[[ Entries shown, beginning ]]
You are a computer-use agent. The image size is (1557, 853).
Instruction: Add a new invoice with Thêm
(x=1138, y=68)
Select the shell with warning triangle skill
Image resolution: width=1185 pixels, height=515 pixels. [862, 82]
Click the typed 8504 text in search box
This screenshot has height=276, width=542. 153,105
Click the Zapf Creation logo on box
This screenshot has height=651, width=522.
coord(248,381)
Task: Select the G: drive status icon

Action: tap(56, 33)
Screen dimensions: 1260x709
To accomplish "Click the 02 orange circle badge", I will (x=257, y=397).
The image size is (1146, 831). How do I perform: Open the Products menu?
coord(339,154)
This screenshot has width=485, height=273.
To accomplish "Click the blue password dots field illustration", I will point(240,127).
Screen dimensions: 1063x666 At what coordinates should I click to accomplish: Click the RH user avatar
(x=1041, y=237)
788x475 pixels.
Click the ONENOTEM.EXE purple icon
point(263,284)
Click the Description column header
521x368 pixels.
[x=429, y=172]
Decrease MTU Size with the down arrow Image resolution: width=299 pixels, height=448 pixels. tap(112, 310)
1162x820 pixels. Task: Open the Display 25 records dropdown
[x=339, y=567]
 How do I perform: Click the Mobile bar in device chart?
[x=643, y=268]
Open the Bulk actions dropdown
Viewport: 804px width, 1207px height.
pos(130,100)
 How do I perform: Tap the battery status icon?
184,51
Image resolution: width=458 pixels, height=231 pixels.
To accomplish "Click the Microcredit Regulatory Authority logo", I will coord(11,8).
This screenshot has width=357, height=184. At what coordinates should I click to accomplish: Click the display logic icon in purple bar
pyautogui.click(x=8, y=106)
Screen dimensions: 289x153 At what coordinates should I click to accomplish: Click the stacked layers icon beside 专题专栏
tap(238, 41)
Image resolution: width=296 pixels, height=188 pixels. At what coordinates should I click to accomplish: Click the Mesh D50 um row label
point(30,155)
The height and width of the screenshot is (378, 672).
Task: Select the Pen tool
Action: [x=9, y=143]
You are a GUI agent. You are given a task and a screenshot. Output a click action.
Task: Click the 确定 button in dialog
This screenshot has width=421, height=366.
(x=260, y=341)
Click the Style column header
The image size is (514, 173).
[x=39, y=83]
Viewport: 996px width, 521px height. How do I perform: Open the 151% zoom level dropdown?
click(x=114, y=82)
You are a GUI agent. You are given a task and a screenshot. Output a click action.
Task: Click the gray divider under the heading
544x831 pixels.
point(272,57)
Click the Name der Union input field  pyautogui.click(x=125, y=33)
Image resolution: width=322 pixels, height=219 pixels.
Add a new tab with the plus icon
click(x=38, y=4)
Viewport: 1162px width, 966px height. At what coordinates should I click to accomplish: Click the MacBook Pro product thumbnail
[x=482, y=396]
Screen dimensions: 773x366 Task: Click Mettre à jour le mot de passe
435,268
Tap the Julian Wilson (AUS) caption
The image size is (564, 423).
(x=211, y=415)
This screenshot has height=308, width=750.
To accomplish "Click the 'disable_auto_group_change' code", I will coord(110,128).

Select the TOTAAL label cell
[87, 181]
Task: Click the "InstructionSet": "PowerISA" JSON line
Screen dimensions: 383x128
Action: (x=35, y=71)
[[ Entries shown, end ]]
● **What you will do**
Given the records above, reproduce precisely and only the lines between the line holding "Viewport: 1162px width, 966px" and the line holding "This screenshot has height=308, width=750.", inclusive.

● **Written response**
Viewport: 1162px width, 966px height. At what coordinates should I click to accomplish: Click the MacBook Pro product thumbnail
[x=482, y=396]
Screen dimensions: 773x366 Task: Click Mettre à jour le mot de passe
435,268
Tap the Julian Wilson (AUS) caption
The image size is (564, 423).
(x=211, y=415)
This screenshot has height=308, width=750.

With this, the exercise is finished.